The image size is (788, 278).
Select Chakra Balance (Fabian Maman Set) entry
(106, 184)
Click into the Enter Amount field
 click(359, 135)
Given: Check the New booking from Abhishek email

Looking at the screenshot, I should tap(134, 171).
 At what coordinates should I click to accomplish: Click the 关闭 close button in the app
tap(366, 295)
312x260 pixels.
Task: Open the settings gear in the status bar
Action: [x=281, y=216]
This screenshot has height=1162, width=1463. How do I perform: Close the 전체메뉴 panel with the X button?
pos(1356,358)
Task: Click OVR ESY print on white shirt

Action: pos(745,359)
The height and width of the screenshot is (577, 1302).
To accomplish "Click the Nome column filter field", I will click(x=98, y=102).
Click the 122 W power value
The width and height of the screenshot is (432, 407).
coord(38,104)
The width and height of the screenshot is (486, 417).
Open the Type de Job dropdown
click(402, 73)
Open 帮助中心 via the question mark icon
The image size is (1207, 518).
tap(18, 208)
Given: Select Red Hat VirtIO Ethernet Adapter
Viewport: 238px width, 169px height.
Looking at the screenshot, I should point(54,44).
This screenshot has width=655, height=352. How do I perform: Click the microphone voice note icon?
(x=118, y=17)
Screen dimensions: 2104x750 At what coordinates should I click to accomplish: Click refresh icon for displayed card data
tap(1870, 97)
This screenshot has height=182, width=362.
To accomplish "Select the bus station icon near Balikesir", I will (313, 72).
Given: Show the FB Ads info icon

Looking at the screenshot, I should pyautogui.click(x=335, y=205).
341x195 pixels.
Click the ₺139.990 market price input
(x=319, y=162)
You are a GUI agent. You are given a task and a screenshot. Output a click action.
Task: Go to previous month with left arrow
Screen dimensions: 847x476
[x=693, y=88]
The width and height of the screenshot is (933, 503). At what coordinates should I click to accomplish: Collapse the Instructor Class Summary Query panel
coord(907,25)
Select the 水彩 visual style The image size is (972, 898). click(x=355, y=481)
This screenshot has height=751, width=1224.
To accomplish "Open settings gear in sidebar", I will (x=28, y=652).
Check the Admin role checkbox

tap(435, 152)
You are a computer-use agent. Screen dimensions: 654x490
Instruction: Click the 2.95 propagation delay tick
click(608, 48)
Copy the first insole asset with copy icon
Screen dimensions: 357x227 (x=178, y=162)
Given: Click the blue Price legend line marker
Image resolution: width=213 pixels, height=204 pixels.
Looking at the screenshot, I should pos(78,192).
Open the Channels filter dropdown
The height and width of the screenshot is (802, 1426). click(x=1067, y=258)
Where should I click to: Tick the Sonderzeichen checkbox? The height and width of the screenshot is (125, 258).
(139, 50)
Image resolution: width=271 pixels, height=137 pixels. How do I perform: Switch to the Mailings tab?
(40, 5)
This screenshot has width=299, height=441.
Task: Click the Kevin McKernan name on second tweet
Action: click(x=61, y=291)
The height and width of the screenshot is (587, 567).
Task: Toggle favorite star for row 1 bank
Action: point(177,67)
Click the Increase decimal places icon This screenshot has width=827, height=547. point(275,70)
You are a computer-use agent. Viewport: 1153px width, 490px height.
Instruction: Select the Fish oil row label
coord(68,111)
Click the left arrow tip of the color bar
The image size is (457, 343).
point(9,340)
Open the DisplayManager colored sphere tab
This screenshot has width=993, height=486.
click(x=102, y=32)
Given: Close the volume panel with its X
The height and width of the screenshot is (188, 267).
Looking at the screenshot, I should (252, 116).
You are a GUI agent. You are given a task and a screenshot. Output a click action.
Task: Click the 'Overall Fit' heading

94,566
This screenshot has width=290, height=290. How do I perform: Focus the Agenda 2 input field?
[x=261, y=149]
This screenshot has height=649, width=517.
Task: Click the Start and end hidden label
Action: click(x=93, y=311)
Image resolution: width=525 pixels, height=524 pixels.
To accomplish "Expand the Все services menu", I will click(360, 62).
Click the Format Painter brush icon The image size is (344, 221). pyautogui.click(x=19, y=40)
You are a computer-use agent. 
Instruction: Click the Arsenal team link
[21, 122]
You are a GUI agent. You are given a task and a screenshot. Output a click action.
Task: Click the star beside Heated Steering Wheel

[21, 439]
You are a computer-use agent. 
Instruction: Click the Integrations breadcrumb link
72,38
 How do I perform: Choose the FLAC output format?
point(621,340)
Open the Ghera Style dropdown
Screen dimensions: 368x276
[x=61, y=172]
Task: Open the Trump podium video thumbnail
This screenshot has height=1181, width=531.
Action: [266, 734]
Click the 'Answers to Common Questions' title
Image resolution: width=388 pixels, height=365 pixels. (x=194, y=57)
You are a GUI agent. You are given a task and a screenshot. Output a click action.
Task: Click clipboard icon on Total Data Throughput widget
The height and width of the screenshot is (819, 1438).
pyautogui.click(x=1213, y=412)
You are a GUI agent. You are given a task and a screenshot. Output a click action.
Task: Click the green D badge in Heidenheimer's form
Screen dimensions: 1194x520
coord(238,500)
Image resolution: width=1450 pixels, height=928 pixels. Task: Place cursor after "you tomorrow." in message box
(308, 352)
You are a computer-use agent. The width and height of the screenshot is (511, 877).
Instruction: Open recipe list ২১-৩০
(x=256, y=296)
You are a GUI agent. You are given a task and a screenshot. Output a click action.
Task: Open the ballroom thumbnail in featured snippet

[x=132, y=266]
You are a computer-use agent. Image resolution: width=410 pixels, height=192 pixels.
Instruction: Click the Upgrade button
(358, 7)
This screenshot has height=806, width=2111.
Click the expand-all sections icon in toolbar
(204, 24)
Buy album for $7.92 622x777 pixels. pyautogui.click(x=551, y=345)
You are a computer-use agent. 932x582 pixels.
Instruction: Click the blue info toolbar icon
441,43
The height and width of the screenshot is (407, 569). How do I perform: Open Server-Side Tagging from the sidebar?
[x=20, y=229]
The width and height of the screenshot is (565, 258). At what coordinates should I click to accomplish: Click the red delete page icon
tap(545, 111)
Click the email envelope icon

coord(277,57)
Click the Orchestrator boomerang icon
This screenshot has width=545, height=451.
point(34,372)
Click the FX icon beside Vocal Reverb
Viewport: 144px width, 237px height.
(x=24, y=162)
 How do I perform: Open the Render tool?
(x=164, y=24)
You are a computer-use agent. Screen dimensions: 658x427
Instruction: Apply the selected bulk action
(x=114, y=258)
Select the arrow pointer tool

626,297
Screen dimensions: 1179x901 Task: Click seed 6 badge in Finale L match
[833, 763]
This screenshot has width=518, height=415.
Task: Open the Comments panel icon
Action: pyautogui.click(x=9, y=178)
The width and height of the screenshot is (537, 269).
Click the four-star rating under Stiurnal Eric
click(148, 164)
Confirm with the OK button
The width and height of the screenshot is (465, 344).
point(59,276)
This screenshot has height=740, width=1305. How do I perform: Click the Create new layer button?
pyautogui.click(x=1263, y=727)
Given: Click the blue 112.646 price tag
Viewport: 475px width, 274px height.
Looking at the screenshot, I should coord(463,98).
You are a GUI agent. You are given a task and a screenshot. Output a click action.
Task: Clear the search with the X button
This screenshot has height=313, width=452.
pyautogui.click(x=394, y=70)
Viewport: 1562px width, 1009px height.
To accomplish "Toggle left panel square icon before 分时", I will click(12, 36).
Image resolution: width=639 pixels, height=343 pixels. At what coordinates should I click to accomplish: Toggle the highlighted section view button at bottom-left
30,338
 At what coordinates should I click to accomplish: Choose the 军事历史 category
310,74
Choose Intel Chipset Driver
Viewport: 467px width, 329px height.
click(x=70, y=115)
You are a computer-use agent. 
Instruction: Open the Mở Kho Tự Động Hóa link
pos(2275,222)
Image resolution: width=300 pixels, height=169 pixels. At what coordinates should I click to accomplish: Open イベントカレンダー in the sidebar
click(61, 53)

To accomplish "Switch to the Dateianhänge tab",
_ _ _ _
AIM OF THE EXERCISE —
Write out all of the data above again, changing every "At what coordinates should I click to accomplish" to "Where should I click to accomplish" and leaving everything else untouched.

WRITTEN RESPONSE —
The image size is (788, 278).
Select Chakra Balance (Fabian Maman Set) entry
(106, 184)
Click into the Enter Amount field
 click(359, 135)
Given: Check the New booking from Abhishek email

Looking at the screenshot, I should tap(134, 171).
 Where should I click to accomplish: Click the 关闭 close button in the app
tap(366, 295)
312x260 pixels.
Task: Open the settings gear in the status bar
Action: [x=281, y=216]
This screenshot has height=1162, width=1463. How do I perform: Close the 전체메뉴 panel with the X button?
pos(1356,358)
Task: Click OVR ESY print on white shirt

Action: pos(745,359)
The height and width of the screenshot is (577, 1302).
To accomplish "Click the Nome column filter field", I will click(x=98, y=102).
Click the 122 W power value
The width and height of the screenshot is (432, 407).
coord(38,104)
The width and height of the screenshot is (486, 417).
Open the Type de Job dropdown
click(402, 73)
Open 帮助中心 via the question mark icon
The image size is (1207, 518).
tap(18, 208)
Given: Select Red Hat VirtIO Ethernet Adapter
Viewport: 238px width, 169px height.
Looking at the screenshot, I should point(54,44).
This screenshot has width=655, height=352. How do I perform: Click the microphone voice note icon?
(x=118, y=17)
Screen dimensions: 2104x750 Where should I click to accomplish: Click refresh icon for displayed card data
tap(1870, 97)
This screenshot has height=182, width=362.
To accomplish "Select the bus station icon near Balikesir", I will (313, 72).
Given: Show the FB Ads info icon

Looking at the screenshot, I should pyautogui.click(x=335, y=205).
341x195 pixels.
Click the ₺139.990 market price input
(x=319, y=162)
You are a GUI agent. You are given a task and a screenshot. Output a click action.
Task: Go to previous month with left arrow
Screen dimensions: 847x476
[x=693, y=88]
The width and height of the screenshot is (933, 503). Where should I click to accomplish: Collapse the Instructor Class Summary Query panel
coord(907,25)
Select the 水彩 visual style The image size is (972, 898). click(x=355, y=481)
This screenshot has height=751, width=1224.
To accomplish "Open settings gear in sidebar", I will (x=28, y=652).
Check the Admin role checkbox

tap(435, 152)
You are a computer-use agent. Screen dimensions: 654x490
Instruction: Click the 2.95 propagation delay tick
click(608, 48)
Copy the first insole asset with copy icon
Screen dimensions: 357x227 (x=178, y=162)
Given: Click the blue Price legend line marker
Image resolution: width=213 pixels, height=204 pixels.
Looking at the screenshot, I should pos(78,192).
Open the Channels filter dropdown
The height and width of the screenshot is (802, 1426). click(x=1067, y=258)
Where should I click to: Tick the Sonderzeichen checkbox? The height and width of the screenshot is (125, 258).
(139, 50)
Image resolution: width=271 pixels, height=137 pixels. How do I perform: Switch to the Mailings tab?
(40, 5)
This screenshot has width=299, height=441.
Task: Click the Kevin McKernan name on second tweet
Action: click(x=61, y=291)
The height and width of the screenshot is (587, 567).
Task: Toggle favorite star for row 1 bank
Action: point(177,67)
Click the Increase decimal places icon This screenshot has width=827, height=547. point(275,70)
You are a computer-use agent. Viewport: 1153px width, 490px height.
Instruction: Select the Fish oil row label
coord(68,111)
Click the left arrow tip of the color bar
The image size is (457, 343).
point(9,340)
Open the DisplayManager colored sphere tab
This screenshot has width=993, height=486.
click(x=102, y=32)
Given: Close the volume panel with its X
The height and width of the screenshot is (188, 267).
Looking at the screenshot, I should (252, 116).
You are a GUI agent. You are given a task and a screenshot. Output a click action.
Task: Click the 'Overall Fit' heading

94,566
This screenshot has width=290, height=290. How do I perform: Focus the Agenda 2 input field?
[x=261, y=149]
This screenshot has height=649, width=517.
Task: Click the Start and end hidden label
Action: click(x=93, y=311)
Image resolution: width=525 pixels, height=524 pixels.
To accomplish "Expand the Все services menu", I will click(360, 62).
Click the Format Painter brush icon The image size is (344, 221). pyautogui.click(x=19, y=40)
You are a computer-use agent. 
Instruction: Click the Arsenal team link
[21, 122]
You are a GUI agent. You are given a task and a screenshot. Output a click action.
Task: Click the star beside Heated Steering Wheel

[21, 439]
You are a computer-use agent. 
Instruction: Click the Integrations breadcrumb link
72,38
 How do I perform: Choose the FLAC output format?
point(621,340)
Open the Ghera Style dropdown
Screen dimensions: 368x276
[x=61, y=172]
Task: Open the Trump podium video thumbnail
This screenshot has height=1181, width=531.
Action: [266, 734]
Click the 'Answers to Common Questions' title
Image resolution: width=388 pixels, height=365 pixels. (x=194, y=57)
You are a GUI agent. You are given a task and a screenshot. Output a click action.
Task: Click clipboard icon on Total Data Throughput widget
The height and width of the screenshot is (819, 1438).
pyautogui.click(x=1213, y=412)
You are a GUI agent. You are given a task and a screenshot. Output a click action.
Task: Click the green D badge in Heidenheimer's form
Screen dimensions: 1194x520
coord(238,500)
Image resolution: width=1450 pixels, height=928 pixels. Task: Place cursor after "you tomorrow." in message box
(308, 352)
You are a computer-use agent. The width and height of the screenshot is (511, 877).
Instruction: Open recipe list ২১-৩০
(x=256, y=296)
You are a GUI agent. You are given a task and a screenshot. Output a click action.
Task: Open the ballroom thumbnail in featured snippet

[x=132, y=266]
You are a computer-use agent. Image resolution: width=410 pixels, height=192 pixels.
Instruction: Click the Upgrade button
(358, 7)
This screenshot has height=806, width=2111.
Click the expand-all sections icon in toolbar
(204, 24)
Buy album for $7.92 622x777 pixels. pyautogui.click(x=551, y=345)
You are a computer-use agent. 932x582 pixels.
Instruction: Click the blue info toolbar icon
441,43
The height and width of the screenshot is (407, 569). How do I perform: Open Server-Side Tagging from the sidebar?
[x=20, y=229]
The width and height of the screenshot is (565, 258). Where should I click to accomplish: Click the red delete page icon
tap(545, 111)
Click the email envelope icon

coord(277,57)
Click the Orchestrator boomerang icon
This screenshot has width=545, height=451.
point(34,372)
Click the FX icon beside Vocal Reverb
Viewport: 144px width, 237px height.
(x=24, y=162)
 How do I perform: Open the Render tool?
(x=164, y=24)
You are a computer-use agent. Screen dimensions: 658x427
Instruction: Apply the selected bulk action
(x=114, y=258)
Select the arrow pointer tool

626,297
Screen dimensions: 1179x901 Task: Click seed 6 badge in Finale L match
[833, 763]
This screenshot has width=518, height=415.
Task: Open the Comments panel icon
Action: pyautogui.click(x=9, y=178)
The width and height of the screenshot is (537, 269).
Click the four-star rating under Stiurnal Eric
click(148, 164)
Confirm with the OK button
The width and height of the screenshot is (465, 344).
point(59,276)
This screenshot has height=740, width=1305. How do I perform: Click the Create new layer button?
pyautogui.click(x=1263, y=727)
Given: Click the blue 112.646 price tag
Viewport: 475px width, 274px height.
Looking at the screenshot, I should coord(463,98).
You are a GUI agent. You are given a task and a screenshot. Output a click action.
Task: Clear the search with the X button
This screenshot has height=313, width=452.
pyautogui.click(x=394, y=70)
Viewport: 1562px width, 1009px height.
To accomplish "Toggle left panel square icon before 分时", I will click(12, 36).
Image resolution: width=639 pixels, height=343 pixels. Where should I click to accomplish: Toggle the highlighted section view button at bottom-left
30,338
 Where should I click to accomplish: Choose the 军事历史 category
310,74
Choose Intel Chipset Driver
Viewport: 467px width, 329px height.
click(x=70, y=115)
You are a computer-use agent. 
Instruction: Open the Mở Kho Tự Động Hóa link
pos(2275,222)
Image resolution: width=300 pixels, height=169 pixels. Where should I click to accomplish: Open イベントカレンダー in the sidebar
click(61, 53)

To accomplish "Switch to the Dateianhänge tab",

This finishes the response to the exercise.